The Readiness Score is calculated based on your Sleep and Activity Scores along with your heart rate variability (HRV, a reflection of your autonomic nervous system activity; higher is generally more relaxed, lower is more stressed), skin temperature, resting heart rate, and your recovery index (how long it takes your heart rate to stabilize during the night). Interestingly, back in 2021, the ring knew I had Covid before I did, as my body temperature and respiratory rate were elevated before I started to feel off.
You can track all these factors separately, or just look at the daily score, which is a numerical rating between 0 and 100. The cutoff is 75 for good and 85 for optimal.
Women-Specific & Other Special Features
Oura also offers some cool women-specific features like Cycle Insights, which pairs with apps like Natural Cycles so you can better see how perimenopause is affecting your body.
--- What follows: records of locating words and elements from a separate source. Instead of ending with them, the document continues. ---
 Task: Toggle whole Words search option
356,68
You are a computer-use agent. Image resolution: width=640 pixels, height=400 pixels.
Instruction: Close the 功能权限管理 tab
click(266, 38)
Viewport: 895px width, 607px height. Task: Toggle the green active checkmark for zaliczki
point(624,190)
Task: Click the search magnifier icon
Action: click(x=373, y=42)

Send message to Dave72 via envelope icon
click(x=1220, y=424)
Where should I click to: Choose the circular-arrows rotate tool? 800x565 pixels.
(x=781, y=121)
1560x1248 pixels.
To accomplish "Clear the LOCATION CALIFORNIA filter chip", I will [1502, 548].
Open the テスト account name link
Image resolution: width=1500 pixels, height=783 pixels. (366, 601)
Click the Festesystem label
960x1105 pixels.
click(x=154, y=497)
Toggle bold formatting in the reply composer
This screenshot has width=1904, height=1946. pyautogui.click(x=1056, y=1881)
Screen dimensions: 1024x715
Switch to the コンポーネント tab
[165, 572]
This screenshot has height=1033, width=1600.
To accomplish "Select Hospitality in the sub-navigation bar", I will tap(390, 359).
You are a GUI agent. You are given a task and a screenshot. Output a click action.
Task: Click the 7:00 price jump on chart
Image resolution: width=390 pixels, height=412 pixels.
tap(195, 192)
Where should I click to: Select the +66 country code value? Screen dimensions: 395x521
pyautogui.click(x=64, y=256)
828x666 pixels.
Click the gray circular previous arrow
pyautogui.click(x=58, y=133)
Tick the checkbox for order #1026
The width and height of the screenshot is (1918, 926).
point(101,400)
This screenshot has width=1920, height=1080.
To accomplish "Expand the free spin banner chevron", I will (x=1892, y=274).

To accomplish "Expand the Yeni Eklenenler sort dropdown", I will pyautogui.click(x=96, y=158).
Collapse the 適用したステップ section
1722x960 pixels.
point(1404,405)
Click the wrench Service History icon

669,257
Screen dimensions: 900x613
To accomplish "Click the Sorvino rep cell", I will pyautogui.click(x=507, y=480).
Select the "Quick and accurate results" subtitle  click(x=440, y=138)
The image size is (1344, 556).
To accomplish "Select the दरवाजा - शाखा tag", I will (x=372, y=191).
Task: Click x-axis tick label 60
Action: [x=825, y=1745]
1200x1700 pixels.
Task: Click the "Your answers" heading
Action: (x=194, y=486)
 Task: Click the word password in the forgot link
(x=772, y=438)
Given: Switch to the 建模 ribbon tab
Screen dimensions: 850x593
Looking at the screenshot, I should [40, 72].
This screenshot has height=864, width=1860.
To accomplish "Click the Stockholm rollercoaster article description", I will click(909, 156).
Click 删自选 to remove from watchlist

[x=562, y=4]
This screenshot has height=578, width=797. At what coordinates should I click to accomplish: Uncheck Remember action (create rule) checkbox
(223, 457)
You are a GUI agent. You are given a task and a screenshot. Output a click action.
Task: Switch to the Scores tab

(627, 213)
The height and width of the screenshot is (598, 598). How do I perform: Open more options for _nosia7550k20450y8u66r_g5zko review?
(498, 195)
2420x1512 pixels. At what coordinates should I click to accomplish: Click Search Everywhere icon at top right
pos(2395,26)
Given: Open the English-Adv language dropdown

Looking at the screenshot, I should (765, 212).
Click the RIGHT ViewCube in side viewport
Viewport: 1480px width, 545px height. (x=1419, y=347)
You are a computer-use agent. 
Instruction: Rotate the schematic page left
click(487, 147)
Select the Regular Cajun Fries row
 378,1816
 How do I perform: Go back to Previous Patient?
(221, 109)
The Oura app also offers meditation sessions, breathing exercises, and very pleasant sleep stories (I drifted off to East of the Sun and West of the Moon a half a dozen times before I finally listened earlier in the evening to find out what happened to the tall white bear…).
I sometimes think that I don’t really need to track my sleep anymore since I’ve spent three years learning how training, stress, and myriad lifestyle habits impact my physiology. But I like the accountability factor. I like knowing that if I respect my recovery, practice healthy habits, and head to bed early with a book, I’ll get a good score in the morning, not just because I like gold stars and virtual bling (though I definitely do), but also because I’ve seen in real life all the ways it benefits my health and well-being.